Mahkememizde görülmekte olan İpotek (İpoteğin Kaldırılması (Fekki)) davasının yapılan açık yargılaması sonunda,
GEREĞİ DÜŞÜNÜLDÜ:
Davacı vekili, dava dilekçesinde özetle; Müvekkilinin, dava dışı …Zeytincilik Yemekçilik Gıda İç. Tekel Ür. Tem. Mad. Teks. Paz. San. ve Tic.
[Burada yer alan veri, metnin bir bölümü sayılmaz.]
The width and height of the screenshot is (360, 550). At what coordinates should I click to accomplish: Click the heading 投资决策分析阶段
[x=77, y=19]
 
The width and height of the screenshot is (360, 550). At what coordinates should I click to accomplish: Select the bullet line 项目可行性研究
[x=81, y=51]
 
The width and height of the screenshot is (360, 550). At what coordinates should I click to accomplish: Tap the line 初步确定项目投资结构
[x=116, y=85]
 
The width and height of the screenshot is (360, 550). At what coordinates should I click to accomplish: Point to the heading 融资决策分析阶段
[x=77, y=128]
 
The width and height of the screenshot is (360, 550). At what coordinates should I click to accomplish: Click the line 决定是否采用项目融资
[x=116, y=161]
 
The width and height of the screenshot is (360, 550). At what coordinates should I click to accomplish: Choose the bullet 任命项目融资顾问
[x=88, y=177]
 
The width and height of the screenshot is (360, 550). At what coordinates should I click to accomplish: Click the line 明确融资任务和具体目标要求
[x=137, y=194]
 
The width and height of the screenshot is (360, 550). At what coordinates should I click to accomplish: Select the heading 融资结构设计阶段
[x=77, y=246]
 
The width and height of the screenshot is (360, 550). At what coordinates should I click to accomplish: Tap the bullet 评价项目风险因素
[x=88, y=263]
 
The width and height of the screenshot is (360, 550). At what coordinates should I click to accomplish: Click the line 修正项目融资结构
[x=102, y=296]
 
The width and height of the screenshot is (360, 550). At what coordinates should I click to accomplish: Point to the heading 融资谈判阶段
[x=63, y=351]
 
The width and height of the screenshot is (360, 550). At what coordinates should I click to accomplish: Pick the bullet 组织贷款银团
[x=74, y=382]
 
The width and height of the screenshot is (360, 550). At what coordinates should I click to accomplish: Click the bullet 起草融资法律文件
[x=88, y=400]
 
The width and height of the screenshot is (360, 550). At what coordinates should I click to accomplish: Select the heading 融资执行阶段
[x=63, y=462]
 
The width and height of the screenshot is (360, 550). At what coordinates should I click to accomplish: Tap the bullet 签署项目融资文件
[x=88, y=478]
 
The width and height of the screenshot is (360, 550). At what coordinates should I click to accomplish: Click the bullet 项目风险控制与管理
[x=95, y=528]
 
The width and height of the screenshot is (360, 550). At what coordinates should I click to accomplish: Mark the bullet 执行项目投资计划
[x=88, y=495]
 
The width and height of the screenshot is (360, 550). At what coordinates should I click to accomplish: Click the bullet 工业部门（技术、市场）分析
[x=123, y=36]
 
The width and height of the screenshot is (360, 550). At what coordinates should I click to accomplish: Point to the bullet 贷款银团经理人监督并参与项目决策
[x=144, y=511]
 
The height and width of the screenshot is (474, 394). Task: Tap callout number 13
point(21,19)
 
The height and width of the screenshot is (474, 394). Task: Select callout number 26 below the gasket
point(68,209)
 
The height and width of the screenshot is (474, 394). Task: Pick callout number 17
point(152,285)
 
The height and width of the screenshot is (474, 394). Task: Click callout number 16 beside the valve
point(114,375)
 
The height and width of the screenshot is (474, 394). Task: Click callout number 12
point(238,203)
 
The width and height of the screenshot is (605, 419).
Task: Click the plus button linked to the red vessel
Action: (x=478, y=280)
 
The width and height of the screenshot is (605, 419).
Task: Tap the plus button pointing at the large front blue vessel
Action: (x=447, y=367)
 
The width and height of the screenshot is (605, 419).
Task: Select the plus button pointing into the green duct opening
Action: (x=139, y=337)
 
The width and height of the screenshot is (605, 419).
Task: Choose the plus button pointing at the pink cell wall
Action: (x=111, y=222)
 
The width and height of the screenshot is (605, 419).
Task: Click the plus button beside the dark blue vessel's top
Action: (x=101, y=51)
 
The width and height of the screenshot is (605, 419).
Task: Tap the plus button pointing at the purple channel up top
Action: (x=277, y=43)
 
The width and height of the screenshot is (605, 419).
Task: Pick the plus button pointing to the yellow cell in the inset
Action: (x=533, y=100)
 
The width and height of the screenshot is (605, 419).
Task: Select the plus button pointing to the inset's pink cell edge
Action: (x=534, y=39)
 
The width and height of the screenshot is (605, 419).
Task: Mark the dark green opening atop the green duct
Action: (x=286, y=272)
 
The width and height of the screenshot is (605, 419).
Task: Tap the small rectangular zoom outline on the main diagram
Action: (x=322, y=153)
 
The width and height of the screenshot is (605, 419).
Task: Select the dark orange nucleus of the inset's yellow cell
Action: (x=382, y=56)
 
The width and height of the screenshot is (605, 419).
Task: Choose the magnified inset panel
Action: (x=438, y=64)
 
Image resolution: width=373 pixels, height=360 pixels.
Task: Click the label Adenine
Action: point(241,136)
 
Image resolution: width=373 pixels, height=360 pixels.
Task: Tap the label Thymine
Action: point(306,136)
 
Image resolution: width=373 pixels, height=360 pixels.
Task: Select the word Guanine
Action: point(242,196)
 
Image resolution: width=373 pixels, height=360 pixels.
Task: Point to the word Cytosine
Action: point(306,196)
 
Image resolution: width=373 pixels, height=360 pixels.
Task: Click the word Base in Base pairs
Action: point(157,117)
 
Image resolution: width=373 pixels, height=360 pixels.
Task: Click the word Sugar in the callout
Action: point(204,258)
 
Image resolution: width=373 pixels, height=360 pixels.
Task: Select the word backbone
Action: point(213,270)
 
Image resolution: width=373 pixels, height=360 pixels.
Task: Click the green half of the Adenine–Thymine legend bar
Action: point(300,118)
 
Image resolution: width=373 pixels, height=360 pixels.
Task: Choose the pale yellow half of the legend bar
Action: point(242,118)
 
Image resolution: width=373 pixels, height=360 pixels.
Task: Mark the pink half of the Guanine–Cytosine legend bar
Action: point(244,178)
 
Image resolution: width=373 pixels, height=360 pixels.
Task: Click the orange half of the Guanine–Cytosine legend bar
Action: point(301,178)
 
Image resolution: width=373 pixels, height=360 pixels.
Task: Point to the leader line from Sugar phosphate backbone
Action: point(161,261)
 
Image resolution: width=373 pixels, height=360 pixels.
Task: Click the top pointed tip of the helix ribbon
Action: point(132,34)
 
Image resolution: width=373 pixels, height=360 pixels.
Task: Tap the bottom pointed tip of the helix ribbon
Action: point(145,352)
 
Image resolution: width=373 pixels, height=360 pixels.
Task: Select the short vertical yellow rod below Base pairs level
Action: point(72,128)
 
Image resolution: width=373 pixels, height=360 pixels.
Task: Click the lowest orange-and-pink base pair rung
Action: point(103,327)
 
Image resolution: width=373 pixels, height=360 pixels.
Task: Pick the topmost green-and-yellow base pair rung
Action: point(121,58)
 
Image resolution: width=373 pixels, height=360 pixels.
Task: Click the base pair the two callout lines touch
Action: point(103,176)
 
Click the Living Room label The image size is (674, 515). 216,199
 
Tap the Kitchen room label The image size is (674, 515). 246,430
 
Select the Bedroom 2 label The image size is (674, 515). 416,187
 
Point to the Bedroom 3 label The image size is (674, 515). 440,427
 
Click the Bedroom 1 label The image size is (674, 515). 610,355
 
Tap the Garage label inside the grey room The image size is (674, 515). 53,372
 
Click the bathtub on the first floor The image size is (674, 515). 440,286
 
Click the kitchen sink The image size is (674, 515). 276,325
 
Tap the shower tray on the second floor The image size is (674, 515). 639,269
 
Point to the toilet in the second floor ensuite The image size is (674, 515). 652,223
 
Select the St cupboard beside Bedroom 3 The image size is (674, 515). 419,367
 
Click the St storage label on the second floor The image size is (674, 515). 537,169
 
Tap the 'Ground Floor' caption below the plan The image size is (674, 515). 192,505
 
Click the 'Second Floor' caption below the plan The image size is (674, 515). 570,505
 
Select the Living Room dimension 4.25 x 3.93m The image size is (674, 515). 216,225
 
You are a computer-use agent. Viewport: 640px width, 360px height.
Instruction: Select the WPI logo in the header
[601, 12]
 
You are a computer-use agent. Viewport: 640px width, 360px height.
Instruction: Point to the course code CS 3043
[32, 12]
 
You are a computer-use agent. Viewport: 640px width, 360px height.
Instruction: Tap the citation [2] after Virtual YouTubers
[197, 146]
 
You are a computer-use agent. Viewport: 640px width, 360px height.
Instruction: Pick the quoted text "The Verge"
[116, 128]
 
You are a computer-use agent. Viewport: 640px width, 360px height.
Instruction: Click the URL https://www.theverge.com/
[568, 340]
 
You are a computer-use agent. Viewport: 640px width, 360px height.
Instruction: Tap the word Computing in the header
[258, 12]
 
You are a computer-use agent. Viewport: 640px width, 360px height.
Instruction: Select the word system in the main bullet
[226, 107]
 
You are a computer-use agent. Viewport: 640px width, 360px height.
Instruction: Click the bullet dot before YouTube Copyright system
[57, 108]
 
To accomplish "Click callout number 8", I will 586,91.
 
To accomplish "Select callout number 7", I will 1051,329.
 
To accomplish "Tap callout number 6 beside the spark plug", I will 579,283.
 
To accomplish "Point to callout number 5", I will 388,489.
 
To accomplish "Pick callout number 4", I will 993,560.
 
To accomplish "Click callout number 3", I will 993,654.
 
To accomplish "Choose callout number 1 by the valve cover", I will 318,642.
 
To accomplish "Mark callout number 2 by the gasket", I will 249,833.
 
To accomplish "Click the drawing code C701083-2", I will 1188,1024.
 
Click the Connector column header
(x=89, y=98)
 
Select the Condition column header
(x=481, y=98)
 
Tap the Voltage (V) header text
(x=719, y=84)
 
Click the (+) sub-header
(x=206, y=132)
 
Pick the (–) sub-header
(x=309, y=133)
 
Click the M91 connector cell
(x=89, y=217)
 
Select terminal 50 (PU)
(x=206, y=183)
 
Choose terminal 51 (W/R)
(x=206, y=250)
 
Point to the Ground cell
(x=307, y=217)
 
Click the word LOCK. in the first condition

Ltd. Şti.’nin davalı banka ile ticari kredi sözleşmesi ilişkisinden kaynaklı borcuna ayni teminat teşkil etmek üzere, mülkiyeti altındaki taşınmaz üzerinde (Antalya İli, Muratpaşa İlçesi, …Mahallesi, Cilt …, Sayfa …, …Ada, … Parsel, … Nolu Bağımsız Bölüm ), davalı banka lehine 380.000,00 TL bedelli limit (üst sınır) ipoteği tesis ettiğini, müvekkilinin, borçlu şirket lehinde şahsi bir kefaleti bulunmadığını, şirketin temerrüde düşmesi sebebiyle davalının, Antalya 4. İcra Müdürlüğünün …Esas sayılı dosyası üzerinden ipoteğin paraya çevrilmesi yolu ile ilamlı takip başlattığını, kesinleşen takip dosyasında kefalete konu taşınmazın icraen ihale edildiğini ve davalı banka tarafından alacağa mahsuben alınmış ise de, iş bu ihalenin, yasal şartları taşımadığından Yargıtay 12. Hukuk Dairesinin … E. – … K. Sayılı kararı ile iptal edildiğini, buna dair davanın, Antalya 8. İcra Hukuk Mahkemesinin … E. Sırasında derdest olduğunu, ipoteğin paraya çevrilmesi sürecinin bu şekilde derdest devam ederken, limit ipotek tutarı (her türlü vergi, harç, vekalet ücreti, masraf vs dahil müvekkilimin kanunen sorumlu tutulabileceği en üst parasal tutar) olan 380.000TL’nin tamamının, müvekkil adına ve hesabına Antalya 4. İcra Müdürlüğünün …sayılı takip dosyasına 04.06.2021 günü defa’ten ve nakden ödediklerini, TMK m.884’ün; “Borçtan şahsen sorumlu olmayan rehinli taşınmaz maliki, borçluya ait koşullar içinde borcu ödeyerek taşınmazın üzerindeki ipoteğin kaldırılmasını isteyebilir. ” hükmünü amir olduğunu, limit ipotek tutarının tamamını ödemiş olmaları sebebiyle, davalının ve takip dosyasındaki vekiline, Antalya 22.Noterliğinin, ekte sunmuş oldukları … yevmiye no’lu ve 28.06.2021 tarihli ihtarnamesini keşide ederek, hukuki bir dayanağı kalmayan ipoteğin terkinini talep ettiklerini, ihtarın tebliğine rağmen tapudaki ipotek şerhinin kaldırılmaması üzerine, zorunlu arabuluculuk sürecini başlattıklarını, Arabuluculuk sürecinin de olumsuz (anlaşamama tutanağı ektedir) sonuçlanması üzerine eldeki davanın açılması zorunlu olduğunu beyan ederek; davanın kabulüne karar verilmesini talep etmiştir.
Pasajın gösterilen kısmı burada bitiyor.